Return the records below in full. Keep every word exact and skip the images.
====== Data for review
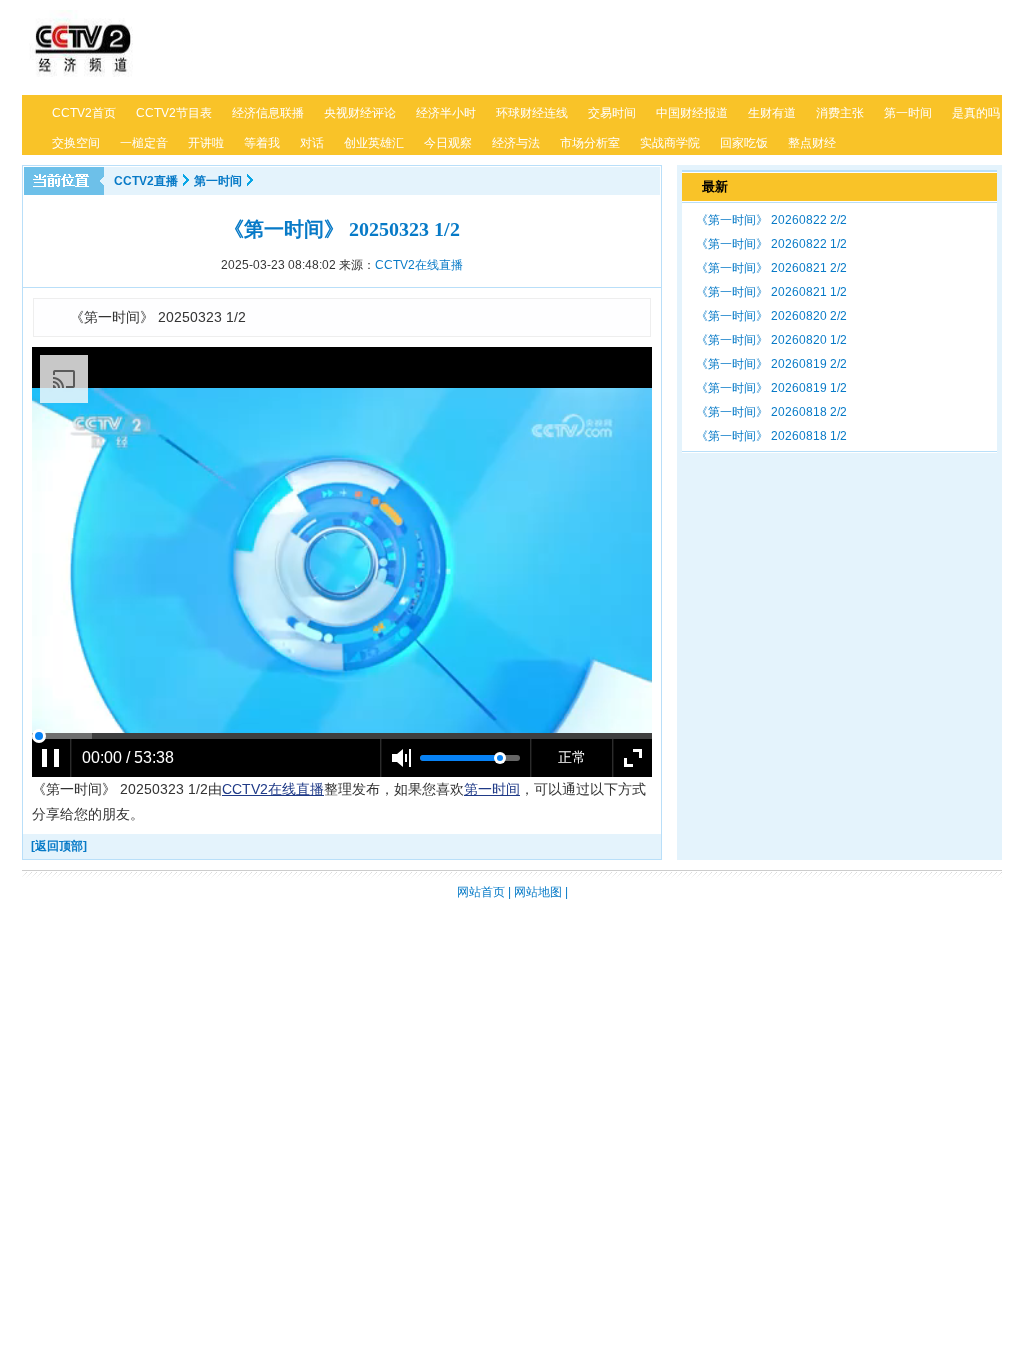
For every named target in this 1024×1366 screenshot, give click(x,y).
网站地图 (538, 892)
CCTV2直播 (146, 181)
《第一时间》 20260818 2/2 (771, 412)
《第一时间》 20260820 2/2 (771, 316)
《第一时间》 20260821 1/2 (771, 292)
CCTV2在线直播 (419, 265)
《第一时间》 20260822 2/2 (771, 220)
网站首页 (481, 892)
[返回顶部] (59, 846)
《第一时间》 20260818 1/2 (771, 436)
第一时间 (218, 181)
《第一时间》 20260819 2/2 (771, 364)
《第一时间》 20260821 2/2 (771, 268)
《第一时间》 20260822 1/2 (771, 244)
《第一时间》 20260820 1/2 (771, 340)
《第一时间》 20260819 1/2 (771, 388)
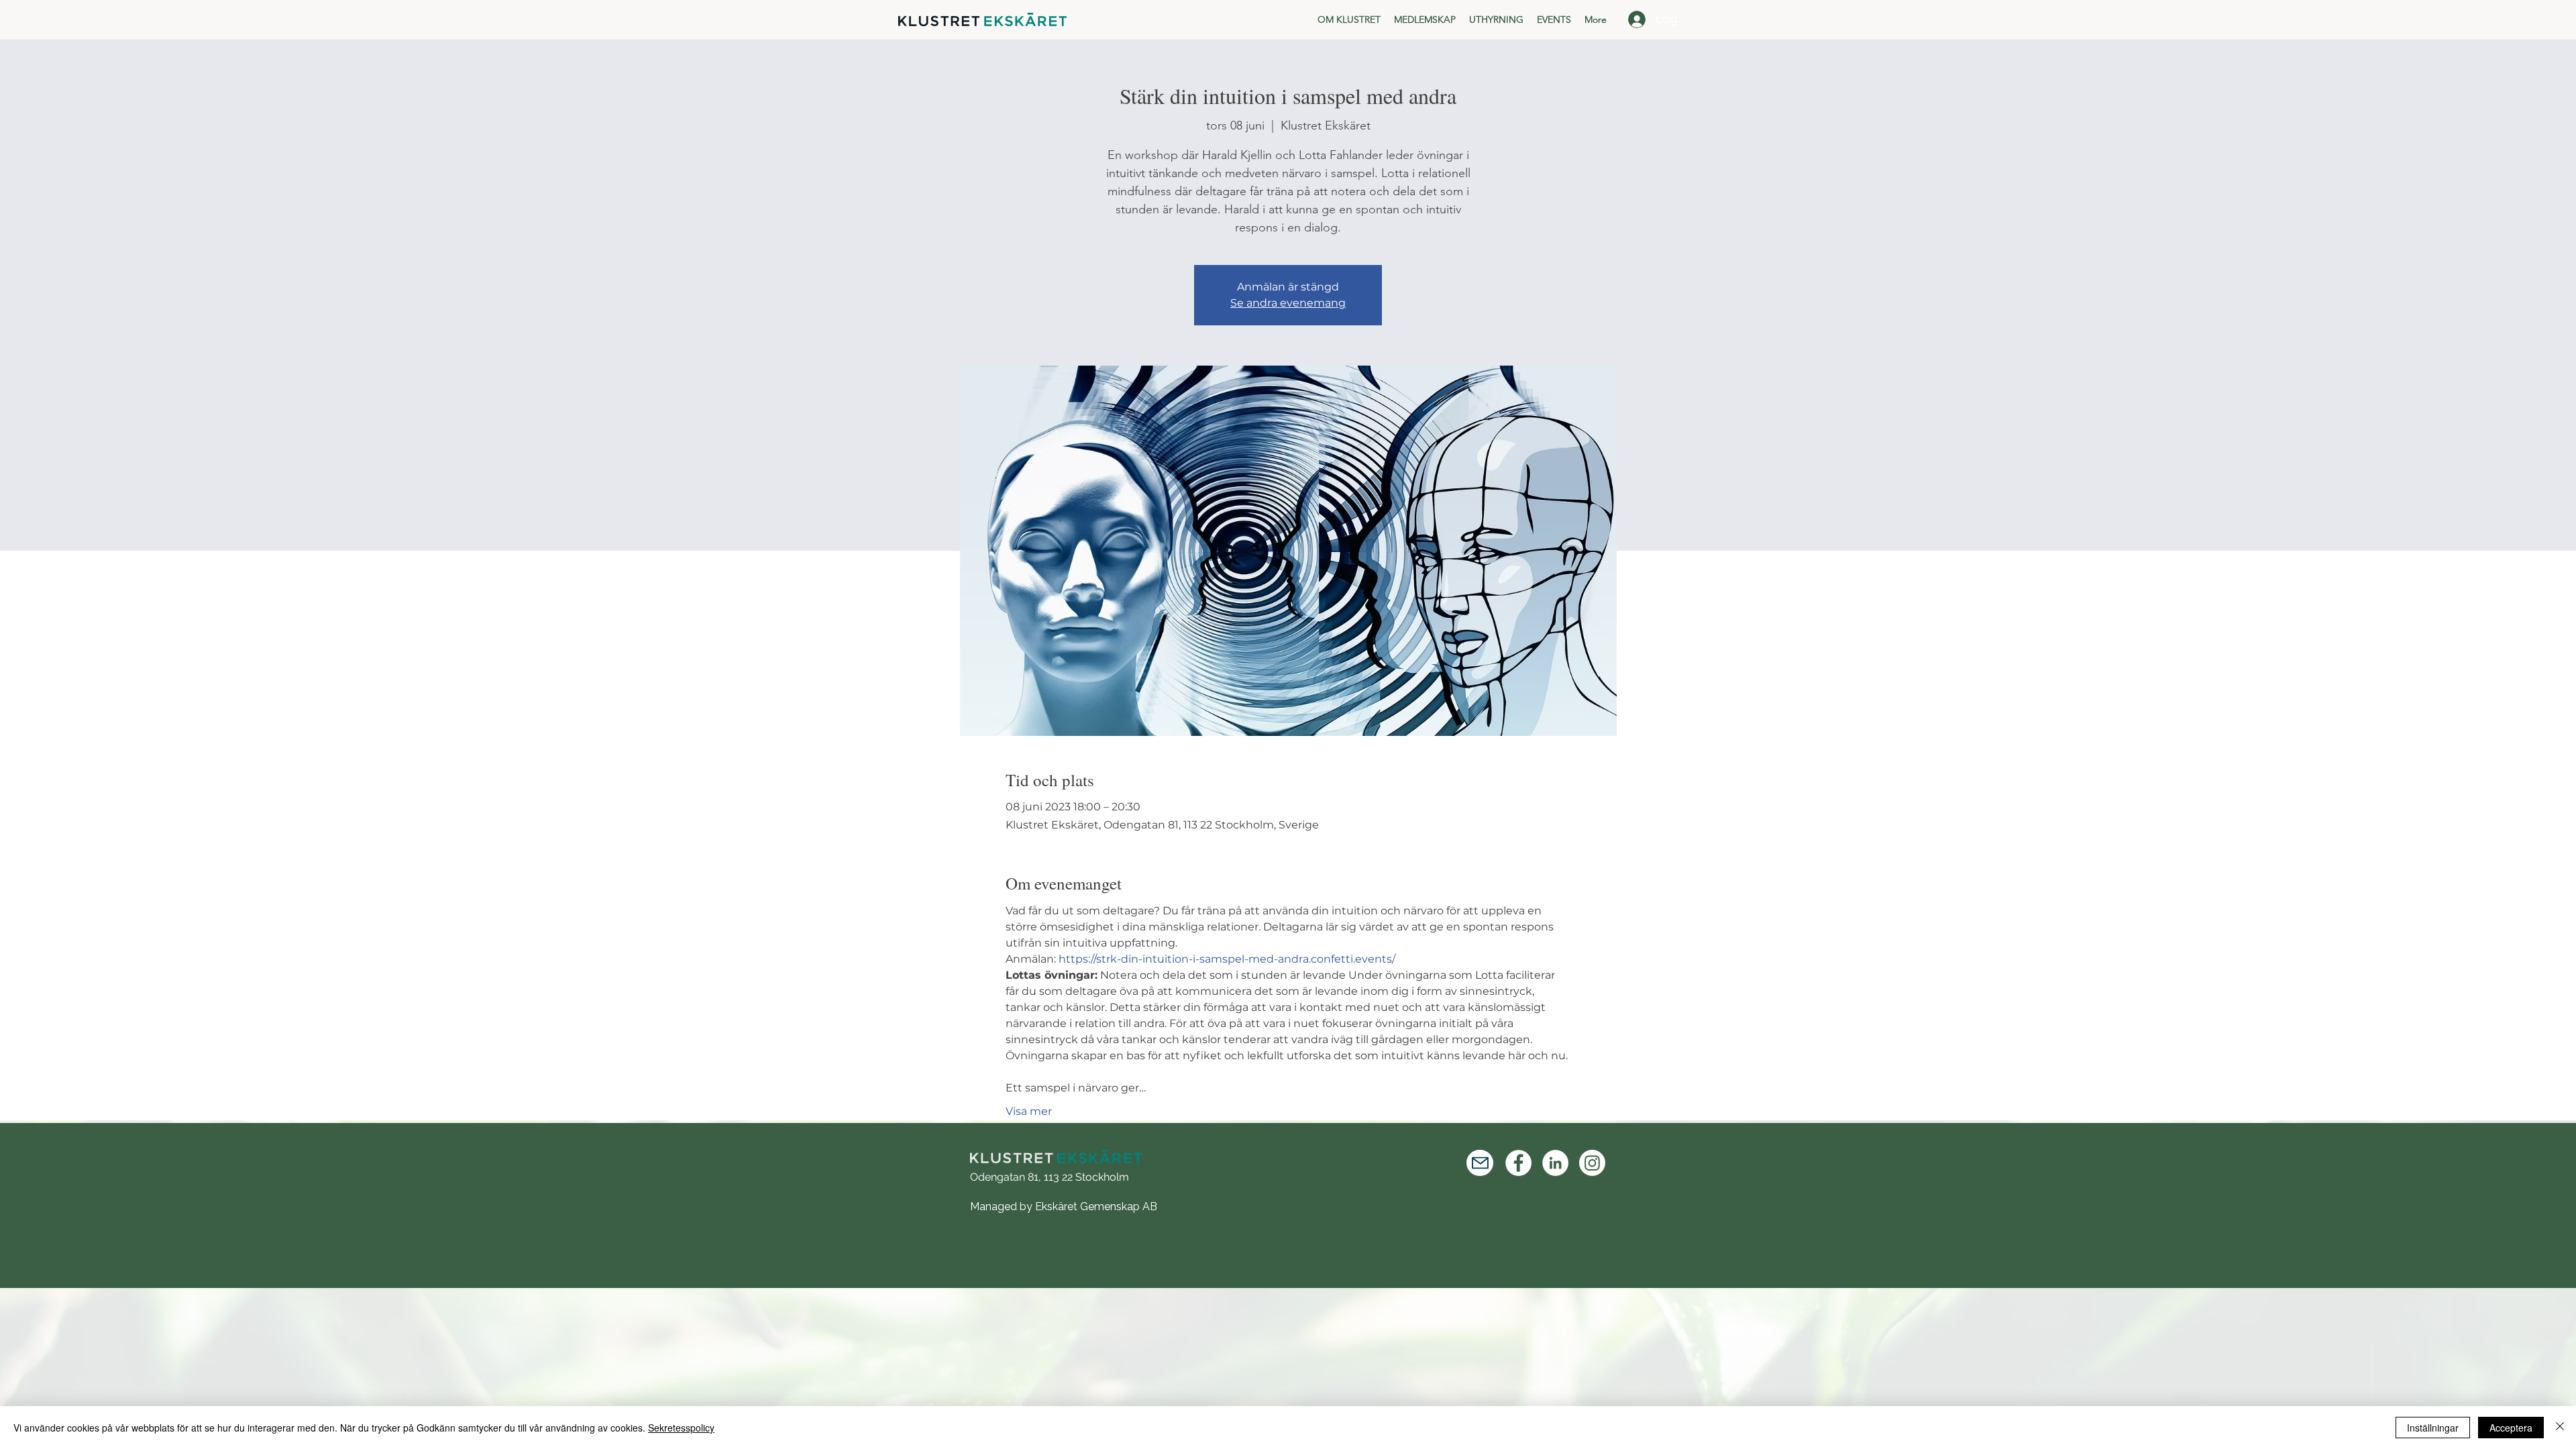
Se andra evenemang (1288, 303)
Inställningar (2433, 1427)
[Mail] (1479, 1163)
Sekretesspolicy (681, 1427)
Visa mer (1029, 1111)
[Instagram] (1592, 1163)
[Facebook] (1518, 1163)
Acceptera (2510, 1427)
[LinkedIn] (1555, 1163)
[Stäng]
============
* **Answer to this exercise**
For every named target in this 1024×1366 screenshot, give click(x,y).
网站地图 (538, 892)
CCTV2直播 (146, 181)
《第一时间》 20260818 2/2 (771, 412)
《第一时间》 20260820 2/2 (771, 316)
《第一时间》 20260821 1/2 (771, 292)
CCTV2在线直播 (419, 265)
《第一时间》 20260822 2/2 (771, 220)
网站首页 (481, 892)
[返回顶部] (59, 846)
《第一时间》 20260818 1/2 (771, 436)
第一时间 (218, 181)
《第一时间》 20260819 2/2 (771, 364)
《第一时间》 20260821 2/2 (771, 268)
《第一时间》 20260822 1/2 (771, 244)
《第一时间》 20260820 1/2 (771, 340)
《第一时间》 20260819 1/2 (771, 388)
Se andra evenemang (1288, 303)
Inställningar (2433, 1427)
[Mail] (1479, 1163)
Sekretesspolicy (681, 1427)
Visa mer (1029, 1111)
[Instagram] (1592, 1163)
[Facebook] (1518, 1163)
Acceptera (2510, 1427)
[LinkedIn] (1555, 1163)
[Stäng]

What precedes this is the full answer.